> [Data in this exercise]
____________

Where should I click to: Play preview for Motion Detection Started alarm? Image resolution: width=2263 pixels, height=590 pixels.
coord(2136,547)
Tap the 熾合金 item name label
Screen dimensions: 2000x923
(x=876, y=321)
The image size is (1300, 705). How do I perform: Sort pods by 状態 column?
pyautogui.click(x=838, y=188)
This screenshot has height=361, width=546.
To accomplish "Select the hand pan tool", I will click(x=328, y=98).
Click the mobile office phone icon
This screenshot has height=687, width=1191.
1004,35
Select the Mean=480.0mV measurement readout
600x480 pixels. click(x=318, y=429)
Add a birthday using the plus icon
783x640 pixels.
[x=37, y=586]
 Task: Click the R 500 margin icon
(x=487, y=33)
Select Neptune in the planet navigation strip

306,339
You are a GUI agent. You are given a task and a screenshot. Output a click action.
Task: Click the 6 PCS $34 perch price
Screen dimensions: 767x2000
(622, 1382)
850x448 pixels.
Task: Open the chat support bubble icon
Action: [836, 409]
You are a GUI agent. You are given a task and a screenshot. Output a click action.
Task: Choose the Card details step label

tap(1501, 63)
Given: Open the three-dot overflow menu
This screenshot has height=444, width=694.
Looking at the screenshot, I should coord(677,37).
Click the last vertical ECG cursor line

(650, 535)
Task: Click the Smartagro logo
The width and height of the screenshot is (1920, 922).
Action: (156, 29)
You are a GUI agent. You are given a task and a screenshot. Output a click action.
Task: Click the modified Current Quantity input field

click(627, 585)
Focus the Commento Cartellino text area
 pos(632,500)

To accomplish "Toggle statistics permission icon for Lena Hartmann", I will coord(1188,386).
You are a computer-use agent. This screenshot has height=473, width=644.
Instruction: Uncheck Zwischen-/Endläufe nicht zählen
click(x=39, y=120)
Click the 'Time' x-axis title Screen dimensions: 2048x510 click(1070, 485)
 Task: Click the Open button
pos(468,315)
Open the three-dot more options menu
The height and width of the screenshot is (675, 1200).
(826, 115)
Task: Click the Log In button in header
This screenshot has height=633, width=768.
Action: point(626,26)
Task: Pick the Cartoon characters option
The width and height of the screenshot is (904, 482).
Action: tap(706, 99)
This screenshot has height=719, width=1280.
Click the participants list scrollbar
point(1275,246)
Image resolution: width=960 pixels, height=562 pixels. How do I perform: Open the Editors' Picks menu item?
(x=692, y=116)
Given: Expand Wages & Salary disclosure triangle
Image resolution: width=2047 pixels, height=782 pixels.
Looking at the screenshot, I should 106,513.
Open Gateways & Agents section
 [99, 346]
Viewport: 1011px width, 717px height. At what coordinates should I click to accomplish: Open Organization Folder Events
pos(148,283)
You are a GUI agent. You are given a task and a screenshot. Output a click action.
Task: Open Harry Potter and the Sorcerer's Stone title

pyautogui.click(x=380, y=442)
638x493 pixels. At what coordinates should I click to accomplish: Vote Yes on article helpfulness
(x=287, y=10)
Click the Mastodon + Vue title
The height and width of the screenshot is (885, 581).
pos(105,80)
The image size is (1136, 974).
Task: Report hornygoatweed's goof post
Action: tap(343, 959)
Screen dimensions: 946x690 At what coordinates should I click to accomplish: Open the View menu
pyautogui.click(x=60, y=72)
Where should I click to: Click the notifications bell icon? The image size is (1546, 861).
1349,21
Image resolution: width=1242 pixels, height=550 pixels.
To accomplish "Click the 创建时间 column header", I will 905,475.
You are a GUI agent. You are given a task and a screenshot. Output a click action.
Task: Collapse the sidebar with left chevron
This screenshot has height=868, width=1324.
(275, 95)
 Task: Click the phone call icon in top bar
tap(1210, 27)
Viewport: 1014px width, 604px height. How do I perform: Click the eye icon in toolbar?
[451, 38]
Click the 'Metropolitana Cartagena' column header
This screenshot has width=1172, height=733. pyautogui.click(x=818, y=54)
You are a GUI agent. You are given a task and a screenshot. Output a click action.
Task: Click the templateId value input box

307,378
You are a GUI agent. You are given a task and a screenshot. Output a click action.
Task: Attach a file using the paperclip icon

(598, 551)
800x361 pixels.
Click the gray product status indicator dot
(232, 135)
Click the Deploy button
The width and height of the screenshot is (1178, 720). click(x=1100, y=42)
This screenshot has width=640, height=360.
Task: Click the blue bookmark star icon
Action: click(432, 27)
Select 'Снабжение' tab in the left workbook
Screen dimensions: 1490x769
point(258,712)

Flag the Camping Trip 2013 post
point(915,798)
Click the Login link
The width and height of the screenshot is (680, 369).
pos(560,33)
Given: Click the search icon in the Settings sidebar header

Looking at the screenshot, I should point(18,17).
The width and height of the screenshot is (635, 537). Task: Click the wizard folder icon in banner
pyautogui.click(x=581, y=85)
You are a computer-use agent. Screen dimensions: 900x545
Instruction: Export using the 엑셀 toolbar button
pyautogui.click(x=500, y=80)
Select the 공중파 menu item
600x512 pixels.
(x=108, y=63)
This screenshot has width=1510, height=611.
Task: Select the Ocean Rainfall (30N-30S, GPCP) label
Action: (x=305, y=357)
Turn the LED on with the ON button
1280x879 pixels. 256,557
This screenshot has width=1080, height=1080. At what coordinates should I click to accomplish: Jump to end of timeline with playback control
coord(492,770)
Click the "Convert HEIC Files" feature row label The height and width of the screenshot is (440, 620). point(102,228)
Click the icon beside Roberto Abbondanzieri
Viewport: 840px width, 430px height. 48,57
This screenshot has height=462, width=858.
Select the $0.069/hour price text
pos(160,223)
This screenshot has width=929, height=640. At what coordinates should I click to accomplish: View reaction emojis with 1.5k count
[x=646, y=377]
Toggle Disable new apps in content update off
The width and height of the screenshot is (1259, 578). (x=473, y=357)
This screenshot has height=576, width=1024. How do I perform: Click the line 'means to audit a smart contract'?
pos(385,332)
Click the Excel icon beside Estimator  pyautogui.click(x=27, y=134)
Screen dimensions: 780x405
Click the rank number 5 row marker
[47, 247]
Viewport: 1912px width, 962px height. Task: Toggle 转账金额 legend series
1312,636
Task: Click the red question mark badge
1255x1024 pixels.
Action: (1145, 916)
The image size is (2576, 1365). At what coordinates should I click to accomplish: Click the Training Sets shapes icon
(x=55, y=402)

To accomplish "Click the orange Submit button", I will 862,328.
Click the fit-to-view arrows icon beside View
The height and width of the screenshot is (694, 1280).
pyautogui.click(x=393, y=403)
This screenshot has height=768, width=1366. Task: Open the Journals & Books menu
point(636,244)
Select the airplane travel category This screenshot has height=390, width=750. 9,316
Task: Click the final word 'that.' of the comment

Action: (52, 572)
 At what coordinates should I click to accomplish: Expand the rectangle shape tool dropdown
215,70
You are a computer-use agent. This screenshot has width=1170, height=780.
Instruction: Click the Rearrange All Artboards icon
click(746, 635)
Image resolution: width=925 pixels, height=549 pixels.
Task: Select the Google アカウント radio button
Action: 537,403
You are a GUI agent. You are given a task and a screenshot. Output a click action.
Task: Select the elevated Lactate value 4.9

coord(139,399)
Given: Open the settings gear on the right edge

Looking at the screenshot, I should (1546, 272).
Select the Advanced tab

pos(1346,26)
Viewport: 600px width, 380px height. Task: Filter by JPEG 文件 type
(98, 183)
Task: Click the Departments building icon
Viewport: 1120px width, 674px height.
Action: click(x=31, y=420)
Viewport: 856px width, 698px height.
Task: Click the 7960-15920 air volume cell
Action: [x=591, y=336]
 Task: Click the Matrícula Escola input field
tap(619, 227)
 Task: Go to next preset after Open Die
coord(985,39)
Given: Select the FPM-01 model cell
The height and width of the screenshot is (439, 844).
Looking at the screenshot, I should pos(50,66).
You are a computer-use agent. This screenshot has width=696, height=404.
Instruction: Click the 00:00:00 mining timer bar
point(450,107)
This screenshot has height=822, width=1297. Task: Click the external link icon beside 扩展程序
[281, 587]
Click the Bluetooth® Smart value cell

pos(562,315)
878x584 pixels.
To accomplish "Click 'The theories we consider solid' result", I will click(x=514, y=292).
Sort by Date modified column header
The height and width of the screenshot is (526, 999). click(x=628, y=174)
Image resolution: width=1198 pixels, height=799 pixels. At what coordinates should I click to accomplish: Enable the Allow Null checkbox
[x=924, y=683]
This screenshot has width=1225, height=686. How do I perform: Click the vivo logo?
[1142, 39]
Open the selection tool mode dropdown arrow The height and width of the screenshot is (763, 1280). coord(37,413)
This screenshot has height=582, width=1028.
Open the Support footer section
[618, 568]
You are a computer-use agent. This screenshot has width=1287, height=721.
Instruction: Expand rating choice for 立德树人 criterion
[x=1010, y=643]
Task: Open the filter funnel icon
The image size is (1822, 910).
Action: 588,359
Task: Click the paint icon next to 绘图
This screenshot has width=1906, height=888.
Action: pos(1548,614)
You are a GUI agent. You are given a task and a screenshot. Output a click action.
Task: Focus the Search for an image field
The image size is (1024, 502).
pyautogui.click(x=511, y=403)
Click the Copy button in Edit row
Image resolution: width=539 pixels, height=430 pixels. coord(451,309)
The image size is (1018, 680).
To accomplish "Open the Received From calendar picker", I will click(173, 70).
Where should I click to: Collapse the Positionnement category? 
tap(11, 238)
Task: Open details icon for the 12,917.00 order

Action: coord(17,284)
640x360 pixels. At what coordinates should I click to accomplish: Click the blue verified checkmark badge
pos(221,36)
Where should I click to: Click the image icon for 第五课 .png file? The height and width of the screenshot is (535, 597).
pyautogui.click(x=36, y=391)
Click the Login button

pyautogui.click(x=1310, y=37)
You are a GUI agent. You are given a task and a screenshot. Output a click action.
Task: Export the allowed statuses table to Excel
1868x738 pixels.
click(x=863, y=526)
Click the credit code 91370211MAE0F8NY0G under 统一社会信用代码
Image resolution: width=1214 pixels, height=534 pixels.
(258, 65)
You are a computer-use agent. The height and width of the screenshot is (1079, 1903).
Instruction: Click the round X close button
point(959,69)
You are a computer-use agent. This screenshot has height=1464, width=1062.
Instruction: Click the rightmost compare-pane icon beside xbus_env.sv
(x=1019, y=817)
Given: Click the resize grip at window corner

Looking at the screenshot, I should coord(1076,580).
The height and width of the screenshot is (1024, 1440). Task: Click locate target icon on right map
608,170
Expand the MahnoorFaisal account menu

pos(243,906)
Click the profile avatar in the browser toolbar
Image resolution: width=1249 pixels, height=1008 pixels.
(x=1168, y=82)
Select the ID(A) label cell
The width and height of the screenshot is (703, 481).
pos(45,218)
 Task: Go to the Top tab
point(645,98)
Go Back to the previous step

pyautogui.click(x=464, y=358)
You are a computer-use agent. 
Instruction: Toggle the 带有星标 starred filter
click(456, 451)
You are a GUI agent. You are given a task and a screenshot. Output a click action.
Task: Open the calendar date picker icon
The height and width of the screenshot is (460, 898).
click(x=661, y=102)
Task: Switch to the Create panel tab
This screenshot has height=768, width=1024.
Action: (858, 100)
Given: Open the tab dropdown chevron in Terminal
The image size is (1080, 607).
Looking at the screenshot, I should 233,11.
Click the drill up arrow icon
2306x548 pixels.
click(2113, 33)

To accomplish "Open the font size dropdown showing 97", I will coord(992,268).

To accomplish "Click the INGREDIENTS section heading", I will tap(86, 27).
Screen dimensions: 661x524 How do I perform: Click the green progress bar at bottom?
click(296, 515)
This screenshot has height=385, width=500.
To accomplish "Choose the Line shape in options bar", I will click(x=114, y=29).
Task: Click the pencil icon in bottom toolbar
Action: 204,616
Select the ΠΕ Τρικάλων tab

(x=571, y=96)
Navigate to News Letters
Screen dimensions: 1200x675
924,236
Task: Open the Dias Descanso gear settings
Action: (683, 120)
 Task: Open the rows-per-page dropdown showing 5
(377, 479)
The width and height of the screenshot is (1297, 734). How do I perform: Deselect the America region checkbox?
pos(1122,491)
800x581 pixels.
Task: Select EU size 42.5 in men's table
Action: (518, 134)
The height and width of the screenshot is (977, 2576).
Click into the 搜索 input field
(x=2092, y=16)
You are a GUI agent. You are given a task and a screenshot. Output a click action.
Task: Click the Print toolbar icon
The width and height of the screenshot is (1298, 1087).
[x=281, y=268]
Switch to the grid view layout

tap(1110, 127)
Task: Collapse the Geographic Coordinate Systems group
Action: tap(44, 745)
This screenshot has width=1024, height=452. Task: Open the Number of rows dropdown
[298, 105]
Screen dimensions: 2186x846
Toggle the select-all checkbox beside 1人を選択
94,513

____________

> [Exercise requirements]
The string "calendar" marks the lines to copy; report each of them from the data above.

> [Exercise output]
To accomplish "Open the Received From calendar picker", I will click(173, 70).
Task: Open the calendar date picker icon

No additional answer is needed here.